Ne tesadüftür ki, bu mahrem buluşmanın en dikkat çekici detayı, otelin güvenlik kameralarının üzerine itinayla çekilen siyah bantlardı. Yani gözler bağlandı, kulaklar sağırlaştırıldı, hafıza karartıldı. Kameraların üzerine çekilen o bant, yalnızca bir plastik parçası değil; milletin göz bebeğine yapıştırılmış kara bir yamaydı. Düşünün, milyonların emanetini taşımış bir isim, birkaç yüz metrekarelik bir odada, iddia edildiğine göre "örgüt yöneticileri" ve "gizli kasalarla" bir araya geliyor ve daha ilk iş olarak hafızayı öldürüyorlar.
Bu, mahremiyet telaşından öte bir şeydir; bu, suyun altında soluk soluğa kalan birinin, çırpınışı andıran bir paniktir. Toplantıdan ayrılırken iki valiz taşınırken görüntülendiler. CHP yöneticileri, ağız birliğiyle valizlerin içinde jammer olduğunu söyledi. Jammer... Sinyalleri keser, belki vicdanı da keser sandılar. Oysa halkın aklına jammer değil, şu sorular yerleşti: Ne vardı o valizlerde? Birinde kaybolmuş ihalelerin izleri mi? Diğerinde sus paylarının kokusu mu?

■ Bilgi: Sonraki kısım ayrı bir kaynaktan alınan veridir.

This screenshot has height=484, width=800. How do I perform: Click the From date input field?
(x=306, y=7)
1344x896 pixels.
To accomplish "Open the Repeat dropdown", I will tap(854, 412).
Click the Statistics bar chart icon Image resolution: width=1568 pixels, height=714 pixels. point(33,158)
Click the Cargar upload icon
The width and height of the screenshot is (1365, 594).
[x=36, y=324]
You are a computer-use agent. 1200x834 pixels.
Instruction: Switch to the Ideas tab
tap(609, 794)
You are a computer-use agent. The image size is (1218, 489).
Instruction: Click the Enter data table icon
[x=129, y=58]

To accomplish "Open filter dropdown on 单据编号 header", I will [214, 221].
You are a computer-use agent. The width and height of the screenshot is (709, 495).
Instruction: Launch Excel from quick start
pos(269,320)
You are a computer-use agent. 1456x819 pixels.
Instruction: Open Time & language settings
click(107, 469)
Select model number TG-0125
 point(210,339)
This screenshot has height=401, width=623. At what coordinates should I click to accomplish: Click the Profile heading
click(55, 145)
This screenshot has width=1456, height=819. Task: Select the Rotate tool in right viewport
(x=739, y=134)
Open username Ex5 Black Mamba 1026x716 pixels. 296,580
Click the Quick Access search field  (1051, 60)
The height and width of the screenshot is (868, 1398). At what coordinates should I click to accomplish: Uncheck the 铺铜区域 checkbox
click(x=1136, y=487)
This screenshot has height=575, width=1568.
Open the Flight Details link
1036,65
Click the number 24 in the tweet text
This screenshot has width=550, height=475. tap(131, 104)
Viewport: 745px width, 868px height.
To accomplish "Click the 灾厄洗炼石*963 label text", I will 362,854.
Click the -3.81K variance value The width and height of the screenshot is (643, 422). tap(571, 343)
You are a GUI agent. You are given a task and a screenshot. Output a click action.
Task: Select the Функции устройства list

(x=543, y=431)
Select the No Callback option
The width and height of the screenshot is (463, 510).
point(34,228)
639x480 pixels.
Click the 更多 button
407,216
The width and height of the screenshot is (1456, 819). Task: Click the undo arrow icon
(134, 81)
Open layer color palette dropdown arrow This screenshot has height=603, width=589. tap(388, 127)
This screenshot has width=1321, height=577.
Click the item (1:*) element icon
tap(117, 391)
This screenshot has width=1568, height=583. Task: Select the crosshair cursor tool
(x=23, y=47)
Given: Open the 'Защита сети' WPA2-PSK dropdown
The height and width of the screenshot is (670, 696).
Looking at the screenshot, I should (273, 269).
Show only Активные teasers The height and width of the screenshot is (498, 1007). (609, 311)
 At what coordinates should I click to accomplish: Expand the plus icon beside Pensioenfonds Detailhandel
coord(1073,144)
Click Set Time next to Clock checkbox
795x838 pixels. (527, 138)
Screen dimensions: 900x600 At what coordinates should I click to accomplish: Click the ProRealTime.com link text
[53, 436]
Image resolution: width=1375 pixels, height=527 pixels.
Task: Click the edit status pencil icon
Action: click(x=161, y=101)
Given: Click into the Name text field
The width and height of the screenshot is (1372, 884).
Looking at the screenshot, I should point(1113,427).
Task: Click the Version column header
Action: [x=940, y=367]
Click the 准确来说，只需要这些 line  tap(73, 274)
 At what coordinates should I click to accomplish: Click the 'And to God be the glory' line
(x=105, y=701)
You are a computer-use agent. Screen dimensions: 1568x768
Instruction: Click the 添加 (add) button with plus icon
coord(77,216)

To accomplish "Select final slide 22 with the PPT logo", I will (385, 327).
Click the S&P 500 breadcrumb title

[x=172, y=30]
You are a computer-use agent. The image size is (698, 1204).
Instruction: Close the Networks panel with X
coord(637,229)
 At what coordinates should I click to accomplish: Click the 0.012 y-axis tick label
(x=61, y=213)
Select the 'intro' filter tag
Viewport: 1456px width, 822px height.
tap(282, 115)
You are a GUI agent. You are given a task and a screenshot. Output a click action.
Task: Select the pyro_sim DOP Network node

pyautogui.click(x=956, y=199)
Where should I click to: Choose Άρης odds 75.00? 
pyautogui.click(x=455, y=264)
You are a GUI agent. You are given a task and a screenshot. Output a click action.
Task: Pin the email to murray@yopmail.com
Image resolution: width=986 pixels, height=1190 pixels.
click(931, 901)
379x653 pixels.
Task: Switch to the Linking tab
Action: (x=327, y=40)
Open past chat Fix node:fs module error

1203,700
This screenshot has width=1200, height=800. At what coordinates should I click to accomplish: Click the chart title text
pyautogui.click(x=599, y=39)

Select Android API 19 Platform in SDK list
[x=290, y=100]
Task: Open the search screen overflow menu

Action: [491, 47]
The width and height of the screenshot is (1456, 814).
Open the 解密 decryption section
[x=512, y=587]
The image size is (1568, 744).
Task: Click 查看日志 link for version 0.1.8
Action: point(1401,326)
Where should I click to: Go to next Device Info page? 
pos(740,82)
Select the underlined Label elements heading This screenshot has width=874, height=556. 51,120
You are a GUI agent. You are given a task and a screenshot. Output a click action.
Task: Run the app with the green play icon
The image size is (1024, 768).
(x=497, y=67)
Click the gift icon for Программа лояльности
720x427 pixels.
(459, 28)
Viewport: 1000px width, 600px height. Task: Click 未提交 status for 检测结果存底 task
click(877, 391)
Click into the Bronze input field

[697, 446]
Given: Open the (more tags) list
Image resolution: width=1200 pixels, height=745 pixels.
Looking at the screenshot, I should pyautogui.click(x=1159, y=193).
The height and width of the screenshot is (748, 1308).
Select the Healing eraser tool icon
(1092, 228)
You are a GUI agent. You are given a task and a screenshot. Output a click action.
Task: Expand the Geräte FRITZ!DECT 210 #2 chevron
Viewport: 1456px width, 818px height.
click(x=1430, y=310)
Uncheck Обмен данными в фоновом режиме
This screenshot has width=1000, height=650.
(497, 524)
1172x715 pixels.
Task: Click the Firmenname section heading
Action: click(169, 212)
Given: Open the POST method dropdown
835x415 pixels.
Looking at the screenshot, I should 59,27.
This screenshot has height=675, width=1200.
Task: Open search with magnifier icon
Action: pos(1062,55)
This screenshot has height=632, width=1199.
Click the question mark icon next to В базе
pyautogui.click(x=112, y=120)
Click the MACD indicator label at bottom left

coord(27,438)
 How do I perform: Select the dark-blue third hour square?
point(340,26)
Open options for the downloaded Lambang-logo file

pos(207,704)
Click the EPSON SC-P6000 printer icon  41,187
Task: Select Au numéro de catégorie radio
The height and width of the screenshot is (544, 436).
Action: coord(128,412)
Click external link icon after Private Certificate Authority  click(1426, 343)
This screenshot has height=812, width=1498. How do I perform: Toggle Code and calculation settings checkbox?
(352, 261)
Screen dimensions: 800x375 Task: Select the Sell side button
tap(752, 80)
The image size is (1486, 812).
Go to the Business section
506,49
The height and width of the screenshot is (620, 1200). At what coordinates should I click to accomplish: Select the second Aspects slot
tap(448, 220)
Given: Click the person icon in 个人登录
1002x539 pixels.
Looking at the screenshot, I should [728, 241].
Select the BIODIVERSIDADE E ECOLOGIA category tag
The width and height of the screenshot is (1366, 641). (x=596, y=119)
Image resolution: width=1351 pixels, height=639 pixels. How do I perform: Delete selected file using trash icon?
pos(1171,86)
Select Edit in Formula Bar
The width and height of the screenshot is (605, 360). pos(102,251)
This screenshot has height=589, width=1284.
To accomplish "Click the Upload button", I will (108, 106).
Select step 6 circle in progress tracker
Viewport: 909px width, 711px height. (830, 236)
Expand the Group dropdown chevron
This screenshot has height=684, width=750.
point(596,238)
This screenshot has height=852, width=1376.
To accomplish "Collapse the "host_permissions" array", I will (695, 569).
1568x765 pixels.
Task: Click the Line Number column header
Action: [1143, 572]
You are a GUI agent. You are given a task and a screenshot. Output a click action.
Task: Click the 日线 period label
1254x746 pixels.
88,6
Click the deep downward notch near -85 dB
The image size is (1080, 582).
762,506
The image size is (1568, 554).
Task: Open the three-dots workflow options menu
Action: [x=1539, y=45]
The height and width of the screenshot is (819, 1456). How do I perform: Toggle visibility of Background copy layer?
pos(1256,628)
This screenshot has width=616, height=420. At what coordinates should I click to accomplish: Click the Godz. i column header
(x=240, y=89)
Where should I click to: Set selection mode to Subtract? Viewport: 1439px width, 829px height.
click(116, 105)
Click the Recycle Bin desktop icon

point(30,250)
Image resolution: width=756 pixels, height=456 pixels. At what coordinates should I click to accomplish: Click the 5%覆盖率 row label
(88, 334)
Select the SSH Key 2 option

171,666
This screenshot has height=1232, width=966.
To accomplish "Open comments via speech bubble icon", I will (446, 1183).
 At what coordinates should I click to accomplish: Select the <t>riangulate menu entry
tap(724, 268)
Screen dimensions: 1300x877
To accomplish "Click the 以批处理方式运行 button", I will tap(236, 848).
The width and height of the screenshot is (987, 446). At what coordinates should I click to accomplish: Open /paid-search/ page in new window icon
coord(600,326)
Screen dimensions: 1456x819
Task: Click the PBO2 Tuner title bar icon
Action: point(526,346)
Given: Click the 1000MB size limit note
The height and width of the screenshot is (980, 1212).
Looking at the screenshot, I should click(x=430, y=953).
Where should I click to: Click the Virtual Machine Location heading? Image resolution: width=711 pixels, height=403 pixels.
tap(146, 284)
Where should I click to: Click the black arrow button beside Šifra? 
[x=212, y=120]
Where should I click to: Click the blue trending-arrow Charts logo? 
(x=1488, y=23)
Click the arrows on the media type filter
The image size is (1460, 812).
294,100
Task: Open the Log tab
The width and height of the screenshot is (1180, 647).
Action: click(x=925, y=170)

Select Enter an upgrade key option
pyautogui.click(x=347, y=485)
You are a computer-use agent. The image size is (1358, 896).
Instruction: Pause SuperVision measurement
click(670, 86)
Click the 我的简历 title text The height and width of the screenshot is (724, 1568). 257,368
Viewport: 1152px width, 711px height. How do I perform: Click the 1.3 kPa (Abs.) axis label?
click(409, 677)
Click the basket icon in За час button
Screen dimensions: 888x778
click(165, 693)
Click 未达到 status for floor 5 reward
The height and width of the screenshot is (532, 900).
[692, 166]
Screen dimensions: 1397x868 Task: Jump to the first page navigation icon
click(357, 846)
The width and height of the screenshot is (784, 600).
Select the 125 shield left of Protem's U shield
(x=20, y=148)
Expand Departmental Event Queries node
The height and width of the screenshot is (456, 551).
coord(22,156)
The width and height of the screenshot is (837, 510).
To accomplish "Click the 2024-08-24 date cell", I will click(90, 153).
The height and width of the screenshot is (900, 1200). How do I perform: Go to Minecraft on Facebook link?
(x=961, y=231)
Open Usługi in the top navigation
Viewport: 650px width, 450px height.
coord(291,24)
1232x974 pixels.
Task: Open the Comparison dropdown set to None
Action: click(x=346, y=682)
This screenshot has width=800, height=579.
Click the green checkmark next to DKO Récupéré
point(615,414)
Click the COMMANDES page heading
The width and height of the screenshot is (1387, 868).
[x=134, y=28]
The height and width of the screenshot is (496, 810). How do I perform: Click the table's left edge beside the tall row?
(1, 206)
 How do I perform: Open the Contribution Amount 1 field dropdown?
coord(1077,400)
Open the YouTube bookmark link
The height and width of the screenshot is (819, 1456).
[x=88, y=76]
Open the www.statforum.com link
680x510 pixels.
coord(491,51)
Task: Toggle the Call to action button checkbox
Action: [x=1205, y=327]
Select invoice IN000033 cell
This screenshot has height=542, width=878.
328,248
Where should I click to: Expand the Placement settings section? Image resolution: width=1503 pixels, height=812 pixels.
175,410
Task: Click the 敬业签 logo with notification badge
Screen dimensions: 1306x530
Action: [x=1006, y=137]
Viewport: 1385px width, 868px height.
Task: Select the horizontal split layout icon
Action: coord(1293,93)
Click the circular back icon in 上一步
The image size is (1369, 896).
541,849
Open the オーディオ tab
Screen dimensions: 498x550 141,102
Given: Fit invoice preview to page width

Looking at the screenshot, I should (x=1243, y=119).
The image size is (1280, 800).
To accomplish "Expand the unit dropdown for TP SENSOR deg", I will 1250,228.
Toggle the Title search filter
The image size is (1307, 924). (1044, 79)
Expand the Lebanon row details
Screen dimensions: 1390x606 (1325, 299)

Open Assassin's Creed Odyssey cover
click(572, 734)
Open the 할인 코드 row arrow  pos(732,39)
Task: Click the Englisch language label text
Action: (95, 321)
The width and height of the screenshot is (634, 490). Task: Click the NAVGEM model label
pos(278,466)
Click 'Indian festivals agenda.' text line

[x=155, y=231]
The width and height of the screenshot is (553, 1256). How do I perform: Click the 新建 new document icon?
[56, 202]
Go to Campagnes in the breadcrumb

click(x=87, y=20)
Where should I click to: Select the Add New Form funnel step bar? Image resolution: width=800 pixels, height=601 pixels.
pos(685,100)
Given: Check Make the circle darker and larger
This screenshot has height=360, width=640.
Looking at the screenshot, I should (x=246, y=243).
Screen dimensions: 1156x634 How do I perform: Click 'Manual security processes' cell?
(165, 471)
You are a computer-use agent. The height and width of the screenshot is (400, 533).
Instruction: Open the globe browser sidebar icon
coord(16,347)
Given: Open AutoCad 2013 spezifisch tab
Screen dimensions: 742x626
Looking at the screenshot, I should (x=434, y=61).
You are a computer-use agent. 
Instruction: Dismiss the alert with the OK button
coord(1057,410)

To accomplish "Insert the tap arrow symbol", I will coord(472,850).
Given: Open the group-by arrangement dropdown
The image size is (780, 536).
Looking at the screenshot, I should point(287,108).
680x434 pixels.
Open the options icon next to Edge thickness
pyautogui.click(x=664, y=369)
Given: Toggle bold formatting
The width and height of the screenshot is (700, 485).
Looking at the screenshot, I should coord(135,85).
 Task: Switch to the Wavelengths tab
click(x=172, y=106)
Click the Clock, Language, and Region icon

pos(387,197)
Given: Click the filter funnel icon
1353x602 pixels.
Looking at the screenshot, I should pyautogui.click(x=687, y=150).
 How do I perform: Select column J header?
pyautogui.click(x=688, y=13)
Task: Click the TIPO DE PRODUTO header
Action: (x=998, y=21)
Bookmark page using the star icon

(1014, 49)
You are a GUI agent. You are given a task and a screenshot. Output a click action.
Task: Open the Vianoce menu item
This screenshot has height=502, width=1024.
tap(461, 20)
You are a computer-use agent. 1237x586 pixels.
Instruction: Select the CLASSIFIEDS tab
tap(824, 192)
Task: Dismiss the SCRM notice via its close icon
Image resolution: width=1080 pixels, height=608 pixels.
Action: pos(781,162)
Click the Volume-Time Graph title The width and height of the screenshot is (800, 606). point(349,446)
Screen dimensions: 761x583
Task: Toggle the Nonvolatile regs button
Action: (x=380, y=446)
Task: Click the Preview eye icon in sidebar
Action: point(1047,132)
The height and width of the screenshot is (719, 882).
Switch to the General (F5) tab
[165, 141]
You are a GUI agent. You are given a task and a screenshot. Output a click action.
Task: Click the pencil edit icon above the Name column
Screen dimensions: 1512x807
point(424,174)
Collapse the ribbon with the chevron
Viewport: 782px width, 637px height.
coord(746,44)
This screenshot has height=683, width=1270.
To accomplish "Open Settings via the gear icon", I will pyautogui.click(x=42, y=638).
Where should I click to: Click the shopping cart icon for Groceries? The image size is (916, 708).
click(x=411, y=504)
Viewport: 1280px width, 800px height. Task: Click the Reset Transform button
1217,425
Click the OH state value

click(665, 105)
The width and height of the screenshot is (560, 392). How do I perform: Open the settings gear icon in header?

Yoksa her iki valiz de, Türk siyasetinin ağır çekimde devrilen heykellerine mi ev sahipliği yapıyordu? Bu görüntüler, bize bir gerçeği daha haykırıyor: Şeffaflık, bu topraklarda hâlâ bir kampanya süsü, bir meydan yalanı. Şeffaflık, ancak seçim broşürlerinde var; gerçekte ise kameraların üstü bantlı, odalar sisli, zihinler karanlık.
Güvenlik kameralarının "kazaen" kapatıldığına kim inanır? Bu, ne bir otel müdürünün ansızın gelen yaratıcı anı, ne de bir güvenlik görevlisinin şahsi iç görüsüdür. Bu, ustaca örülmüş bir stratejidir: Unutulsun diye, kayda geçmesin diye, halk görmesin diye...
Ama unuttukları bir şey var: Kamera unutur, halk unutmaz. Kamera kaydı silinir, vicdan kaydı sonsuza kadar sürer. Ve halk, bir gün o susturulan görüntülerin peşine düşerse, işte o zaman korkulacak olan şey valizler değil, içlerinde taşınan bataklık olur. Demokrasilerde siyasetçinin hesap verme yeri yalnızca sandık değildir; sokaktır, gazetedir, halkın vicdanıdır.
Eğer kameraları karartırsanız, belgeleri yok ederseniz, yalnızca bir suçu gizlemekle kalmazsınız; aynı zamanda kendi zihninizin karanlığını da ifşa edersiniz. Kapatılan her kamera, aslında bir aynaya dönüşür. O aynada yansıyan, bir devrin hakikatidir.
Kameralar sustuğunda, hafızanın dili çözülür. Çünkü tarih, plastik bir bantla örtülecek kadar ucuz değildir. Unutmayın: Kameraların kaydetmediğini vicdan kaydeder. Ve vicdan, zamanı geldiğinde, en karanlık görüntüleri bile gün ışığına çırılçıplak çıkarır.